Although some have a variety of stocks, many follow a more conservative approach, with utilities as a way to hedge their bets. And the most conservative are likely to keep most of their assets in savings accounts:
"When you're my age you're a little afraid to undertake a new investment."
"The bank is easy to use . . . a two-minute walk from home."
Retirement living
Regardless of financial situation, about one-half of our sample plans to stay put, rather than moving to a planned community. The reasons to stay where they are include a real satisfaction with their homes, their communities and nearby friends and family.
For the remainder, the benefits of planned communities include ease of living and access to their favorite activities:
"I like the setting - the planned look, the golf course, the clubhouse, and also (their) maintenance."
While Florida had some mentions, most of those considering planned communities are looking to sites close to home.
Travel
The lure of travel is strong among nearly all of the 50+ consumers we interviewed. A sizable majority forecast a trip in the continental U.S. within the next year. Of those, Florida is the most-mentioned destination, with the weather and beaches seen as the major attractions. Some in their 50s go regularly to the Caribbean.
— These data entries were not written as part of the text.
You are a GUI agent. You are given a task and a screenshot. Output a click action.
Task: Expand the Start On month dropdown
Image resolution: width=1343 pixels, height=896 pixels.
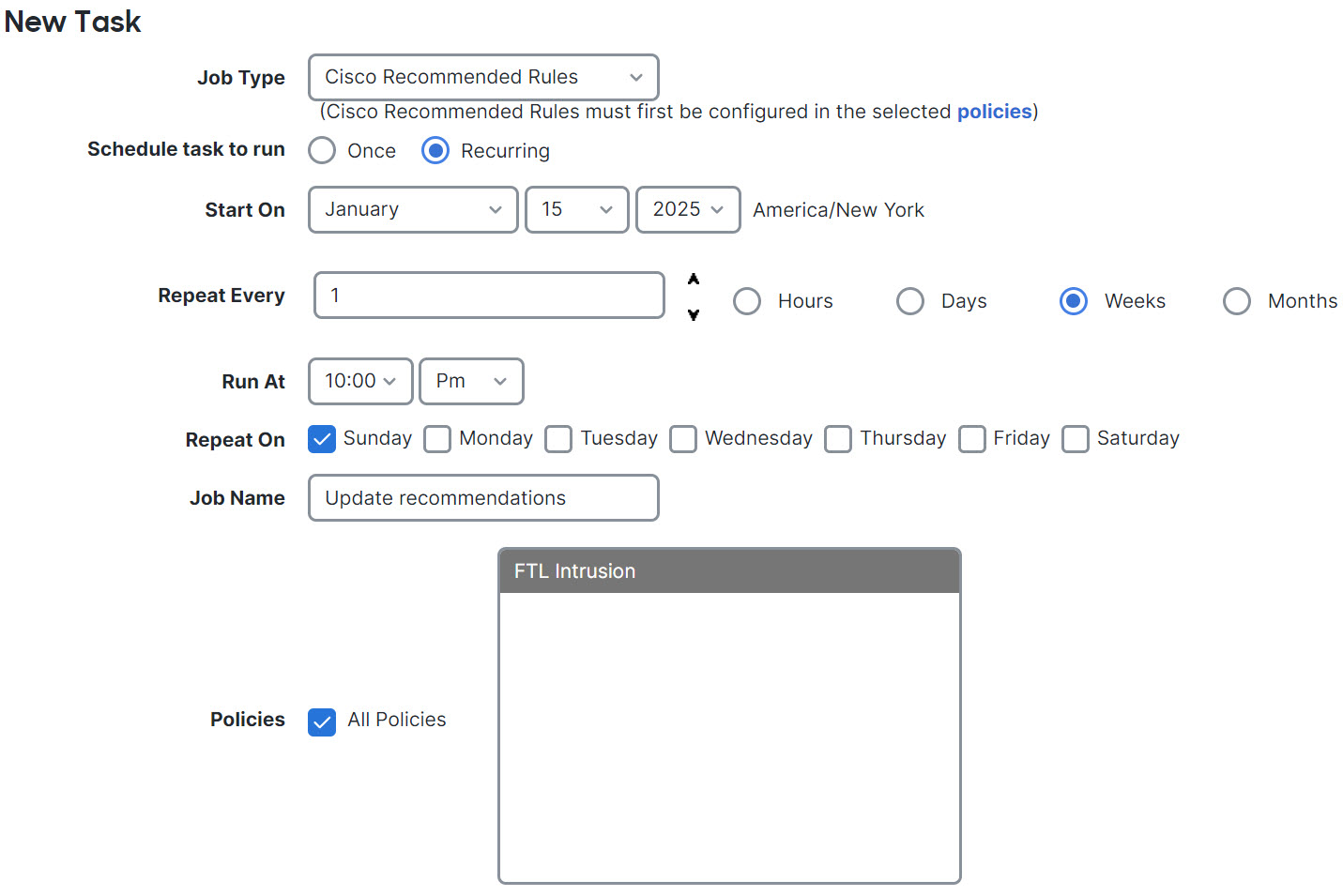coord(412,209)
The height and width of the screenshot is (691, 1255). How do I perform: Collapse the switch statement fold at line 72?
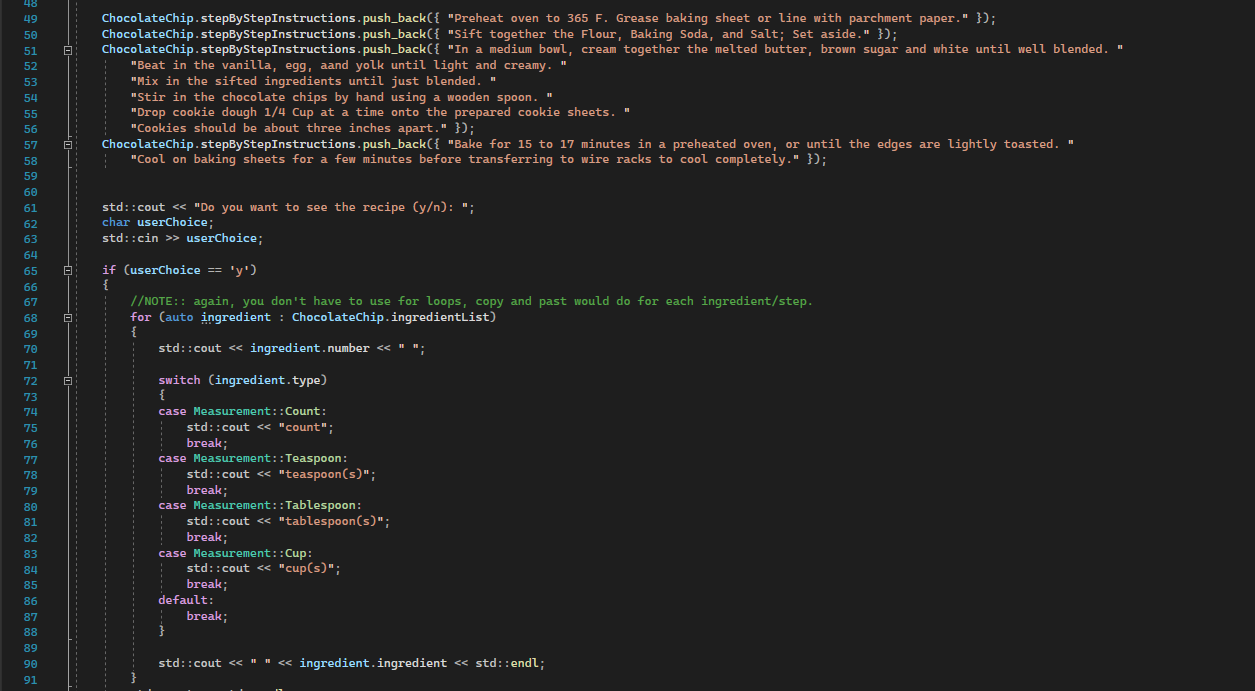tap(67, 380)
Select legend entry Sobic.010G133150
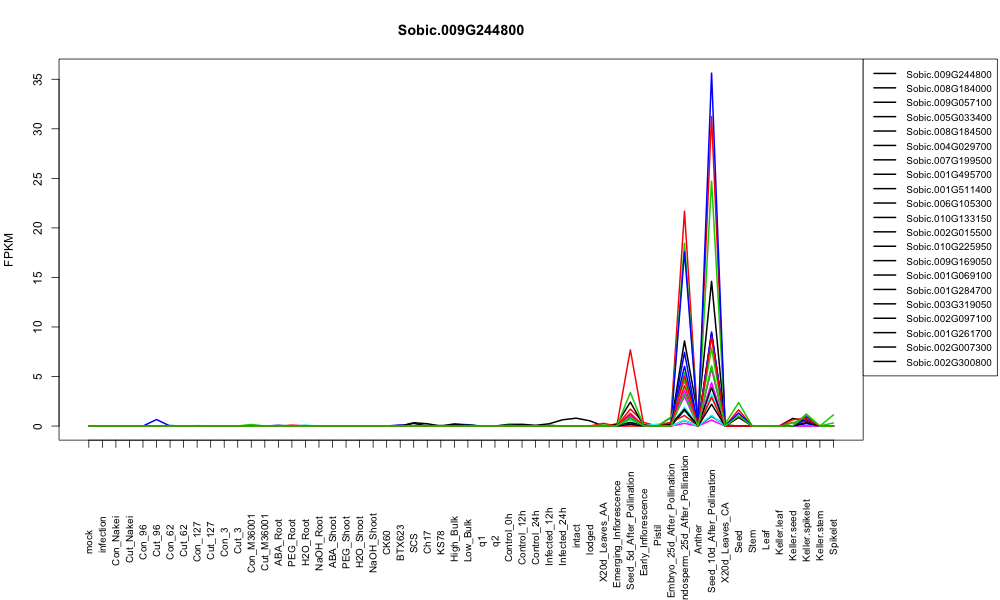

Yet most think further afield when defining the ideal vacation. Among the places mentioned as ideal are Alaska, Australia, China, Hawaii and Scandinavia. Some focus on their roots in Europe.
Many have very vivid mental pictures of these places they want to see:
Scandinavia: "More scenic [than most of Europe]."
Alaska: "It's the wildlife . . . I've read about it."
Australia: "Kangaroos in the wild."
Hawaii: "Kind of a playground." "Island paradise."
Other activities
The top leisure-time activities cited by our 50+ consumers include: fitness/exercising, gourmet cooking, gardening, and health foods. Plus others cite pet care ("I walk my dog four or five times a day.") and a passion for shopping ("I go all over . . . all the malls.").
But even in avocations, we see some big differences. Golf and photography are exciting to many in their 50s, while gardening is more popular among those 60+.
Distinct markets
The 50+ consumer is not one market but several distinct markets. Our study reveals significant segment breaks based on financial status and age.
Those in their 50s often enjoy full incomes and excellent health. They're adventurous in vacation planning, often willing to take financial risks, and include many technology-friendly folks who've adopted computers, both at work and at home.
Those above 60 appear to be less willing to learn computer technologies or take risks with their savings. Those in this group who take a more aggressive approach to financial planning seem to have more resources now, but they're not readily adopting new investments. Within the 60+ group many are selectively adventurous - planning vacations to faraway locations or utilizing new, user-friendly telecommunications services and features.
With their increasing leisure time, these consumers have a wide range of interests and expenditures. Rather than consumers to ignore, the 50+ marketplace offers increasing opportunities for a wide variety of products and services.